> Requirement
Reproduce everything in the listing below, from the line containing "Revok50 available now in UAE (116, 2008)" down to the end of the listing, with both ends included.

> Extracted data
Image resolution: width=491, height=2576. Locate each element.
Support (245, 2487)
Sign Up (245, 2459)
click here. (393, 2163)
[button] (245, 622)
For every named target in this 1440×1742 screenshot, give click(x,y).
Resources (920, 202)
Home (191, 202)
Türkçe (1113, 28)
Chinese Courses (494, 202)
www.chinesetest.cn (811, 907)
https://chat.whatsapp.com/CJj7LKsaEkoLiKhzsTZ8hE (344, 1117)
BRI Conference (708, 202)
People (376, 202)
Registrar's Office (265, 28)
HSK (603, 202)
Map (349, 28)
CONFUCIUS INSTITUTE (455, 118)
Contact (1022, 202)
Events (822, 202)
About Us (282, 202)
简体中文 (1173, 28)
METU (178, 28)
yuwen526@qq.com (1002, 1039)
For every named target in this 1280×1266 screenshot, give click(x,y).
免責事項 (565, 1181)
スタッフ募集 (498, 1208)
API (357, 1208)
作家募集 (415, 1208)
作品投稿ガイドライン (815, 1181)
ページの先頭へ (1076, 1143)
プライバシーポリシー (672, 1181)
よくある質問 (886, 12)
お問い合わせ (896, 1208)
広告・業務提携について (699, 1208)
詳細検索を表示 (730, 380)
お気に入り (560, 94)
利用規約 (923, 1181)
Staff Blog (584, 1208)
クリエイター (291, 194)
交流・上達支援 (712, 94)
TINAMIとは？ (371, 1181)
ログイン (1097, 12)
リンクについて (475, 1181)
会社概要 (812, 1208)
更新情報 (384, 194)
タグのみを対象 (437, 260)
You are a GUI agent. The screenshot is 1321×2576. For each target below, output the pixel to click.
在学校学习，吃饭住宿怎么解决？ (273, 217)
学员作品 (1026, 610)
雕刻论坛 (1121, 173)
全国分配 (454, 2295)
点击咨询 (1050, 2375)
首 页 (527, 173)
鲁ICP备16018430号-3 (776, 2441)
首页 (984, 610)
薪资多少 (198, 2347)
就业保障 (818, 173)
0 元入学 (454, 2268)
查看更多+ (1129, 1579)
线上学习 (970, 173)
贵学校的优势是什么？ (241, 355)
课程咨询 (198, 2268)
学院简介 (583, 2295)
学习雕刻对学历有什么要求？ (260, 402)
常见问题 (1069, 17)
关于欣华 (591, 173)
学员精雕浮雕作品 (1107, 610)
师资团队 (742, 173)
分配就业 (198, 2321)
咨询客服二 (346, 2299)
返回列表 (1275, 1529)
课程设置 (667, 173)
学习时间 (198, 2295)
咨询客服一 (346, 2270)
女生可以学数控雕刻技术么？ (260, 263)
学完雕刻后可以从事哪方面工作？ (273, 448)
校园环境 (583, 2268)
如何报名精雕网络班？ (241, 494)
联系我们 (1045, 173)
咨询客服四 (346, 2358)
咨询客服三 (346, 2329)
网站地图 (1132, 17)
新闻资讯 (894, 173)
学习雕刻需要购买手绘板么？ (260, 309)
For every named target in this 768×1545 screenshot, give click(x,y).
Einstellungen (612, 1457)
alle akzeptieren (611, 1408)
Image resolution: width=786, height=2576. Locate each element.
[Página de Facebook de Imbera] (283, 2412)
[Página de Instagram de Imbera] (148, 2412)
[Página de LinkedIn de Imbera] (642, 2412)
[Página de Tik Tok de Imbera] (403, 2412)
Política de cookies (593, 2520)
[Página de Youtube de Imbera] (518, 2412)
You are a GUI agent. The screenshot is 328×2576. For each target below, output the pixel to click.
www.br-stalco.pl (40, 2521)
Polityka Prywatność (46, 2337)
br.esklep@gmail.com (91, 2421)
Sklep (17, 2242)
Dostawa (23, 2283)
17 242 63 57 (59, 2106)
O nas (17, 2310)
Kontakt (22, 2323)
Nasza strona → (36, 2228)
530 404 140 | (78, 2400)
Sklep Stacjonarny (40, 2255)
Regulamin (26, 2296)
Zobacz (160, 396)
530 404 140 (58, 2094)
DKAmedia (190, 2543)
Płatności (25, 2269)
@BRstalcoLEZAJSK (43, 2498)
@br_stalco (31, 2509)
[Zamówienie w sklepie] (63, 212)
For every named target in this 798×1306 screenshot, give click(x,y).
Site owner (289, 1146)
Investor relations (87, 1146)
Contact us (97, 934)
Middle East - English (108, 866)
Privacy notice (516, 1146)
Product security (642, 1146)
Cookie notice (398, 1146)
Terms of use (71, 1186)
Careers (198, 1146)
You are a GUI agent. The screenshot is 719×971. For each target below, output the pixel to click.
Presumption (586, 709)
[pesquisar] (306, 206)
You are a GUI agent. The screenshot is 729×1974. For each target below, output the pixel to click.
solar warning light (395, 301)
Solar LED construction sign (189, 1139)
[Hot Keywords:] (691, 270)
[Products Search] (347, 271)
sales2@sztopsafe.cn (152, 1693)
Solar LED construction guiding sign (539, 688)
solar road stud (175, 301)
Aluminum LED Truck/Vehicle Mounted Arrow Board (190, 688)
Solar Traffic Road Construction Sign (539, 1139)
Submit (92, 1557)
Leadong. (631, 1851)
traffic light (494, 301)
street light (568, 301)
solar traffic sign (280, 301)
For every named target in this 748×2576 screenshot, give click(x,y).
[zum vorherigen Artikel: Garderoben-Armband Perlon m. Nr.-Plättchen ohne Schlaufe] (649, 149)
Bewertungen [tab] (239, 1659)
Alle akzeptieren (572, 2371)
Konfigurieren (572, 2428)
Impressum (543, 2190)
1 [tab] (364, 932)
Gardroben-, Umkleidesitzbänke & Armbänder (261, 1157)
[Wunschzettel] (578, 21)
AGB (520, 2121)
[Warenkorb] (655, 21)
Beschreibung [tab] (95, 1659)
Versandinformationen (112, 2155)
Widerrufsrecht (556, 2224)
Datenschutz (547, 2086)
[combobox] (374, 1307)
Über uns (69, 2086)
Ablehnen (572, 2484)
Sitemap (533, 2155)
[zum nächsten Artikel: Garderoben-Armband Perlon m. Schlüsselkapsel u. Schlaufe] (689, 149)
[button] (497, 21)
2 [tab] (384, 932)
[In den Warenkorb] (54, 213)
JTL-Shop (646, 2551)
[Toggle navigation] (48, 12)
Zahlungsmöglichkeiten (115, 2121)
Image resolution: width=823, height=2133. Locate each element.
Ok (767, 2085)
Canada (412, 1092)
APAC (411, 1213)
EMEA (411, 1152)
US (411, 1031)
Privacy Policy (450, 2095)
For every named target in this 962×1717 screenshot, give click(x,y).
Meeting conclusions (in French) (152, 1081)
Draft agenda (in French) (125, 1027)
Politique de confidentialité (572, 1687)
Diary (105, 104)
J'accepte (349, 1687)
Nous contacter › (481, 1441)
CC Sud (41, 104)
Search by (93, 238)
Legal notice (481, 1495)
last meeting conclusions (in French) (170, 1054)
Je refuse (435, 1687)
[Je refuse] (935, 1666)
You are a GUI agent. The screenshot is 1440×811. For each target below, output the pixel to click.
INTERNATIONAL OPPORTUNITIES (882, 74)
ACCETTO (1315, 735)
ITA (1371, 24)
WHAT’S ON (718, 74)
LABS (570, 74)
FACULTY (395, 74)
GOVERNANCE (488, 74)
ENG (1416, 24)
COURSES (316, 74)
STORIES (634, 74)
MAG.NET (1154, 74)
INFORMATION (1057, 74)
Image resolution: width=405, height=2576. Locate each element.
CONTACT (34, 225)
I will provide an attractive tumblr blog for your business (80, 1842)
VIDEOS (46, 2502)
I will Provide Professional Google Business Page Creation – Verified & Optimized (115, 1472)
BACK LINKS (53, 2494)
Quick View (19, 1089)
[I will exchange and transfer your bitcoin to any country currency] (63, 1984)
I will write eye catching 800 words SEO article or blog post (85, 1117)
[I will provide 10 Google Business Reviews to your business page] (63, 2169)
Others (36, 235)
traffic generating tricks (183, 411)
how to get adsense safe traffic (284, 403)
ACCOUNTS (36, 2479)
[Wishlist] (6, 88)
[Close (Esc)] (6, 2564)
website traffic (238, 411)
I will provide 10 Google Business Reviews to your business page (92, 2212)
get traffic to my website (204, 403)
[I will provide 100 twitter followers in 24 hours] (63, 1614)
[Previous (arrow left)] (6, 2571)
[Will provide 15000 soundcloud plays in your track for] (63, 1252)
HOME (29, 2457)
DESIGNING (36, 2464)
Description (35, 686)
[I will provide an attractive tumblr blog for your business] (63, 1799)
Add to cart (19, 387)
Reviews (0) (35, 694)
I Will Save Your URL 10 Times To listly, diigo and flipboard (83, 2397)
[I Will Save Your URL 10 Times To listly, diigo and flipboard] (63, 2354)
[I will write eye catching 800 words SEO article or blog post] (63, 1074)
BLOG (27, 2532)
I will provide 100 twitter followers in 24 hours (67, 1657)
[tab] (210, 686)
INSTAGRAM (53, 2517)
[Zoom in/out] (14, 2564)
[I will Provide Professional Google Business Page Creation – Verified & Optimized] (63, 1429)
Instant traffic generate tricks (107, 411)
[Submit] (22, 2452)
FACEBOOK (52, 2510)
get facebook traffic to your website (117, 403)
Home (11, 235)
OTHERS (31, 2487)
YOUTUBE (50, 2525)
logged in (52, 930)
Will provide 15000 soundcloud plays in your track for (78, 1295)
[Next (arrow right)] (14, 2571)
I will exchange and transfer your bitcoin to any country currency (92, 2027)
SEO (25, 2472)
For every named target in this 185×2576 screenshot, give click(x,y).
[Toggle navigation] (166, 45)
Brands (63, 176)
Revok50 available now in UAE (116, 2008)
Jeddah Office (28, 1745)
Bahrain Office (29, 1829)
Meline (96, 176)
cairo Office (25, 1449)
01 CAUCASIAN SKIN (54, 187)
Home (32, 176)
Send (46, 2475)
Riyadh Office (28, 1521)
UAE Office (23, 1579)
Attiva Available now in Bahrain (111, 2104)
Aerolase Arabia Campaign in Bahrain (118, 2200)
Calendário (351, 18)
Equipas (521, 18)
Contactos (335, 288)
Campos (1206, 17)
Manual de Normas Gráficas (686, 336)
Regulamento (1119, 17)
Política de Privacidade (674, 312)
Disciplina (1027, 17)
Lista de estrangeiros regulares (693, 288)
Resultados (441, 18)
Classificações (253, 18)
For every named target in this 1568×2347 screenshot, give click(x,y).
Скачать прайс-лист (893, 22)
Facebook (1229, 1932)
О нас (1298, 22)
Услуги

> Task response
Revok50 available now in UAE (116, 2008)
Jeddah Office (28, 1745)
Bahrain Office (29, 1829)
Meline (96, 176)
cairo Office (25, 1449)
01 CAUCASIAN SKIN (54, 187)
Home (32, 176)
Send (46, 2475)
Riyadh Office (28, 1521)
UAE Office (23, 1579)
Attiva Available now in Bahrain (111, 2104)
Aerolase Arabia Campaign in Bahrain (118, 2200)
Calendário (351, 18)
Equipas (521, 18)
Contactos (335, 288)
Campos (1206, 17)
Manual de Normas Gráficas (686, 336)
Regulamento (1119, 17)
Política de Privacidade (674, 312)
Disciplina (1027, 17)
Lista de estrangeiros regulares (693, 288)
Resultados (441, 18)
Classificações (253, 18)
For every named target in this 1568×2347 screenshot, give click(x,y).
Скачать прайс-лист (893, 22)
Facebook (1229, 1932)
О нас (1298, 22)
Услуги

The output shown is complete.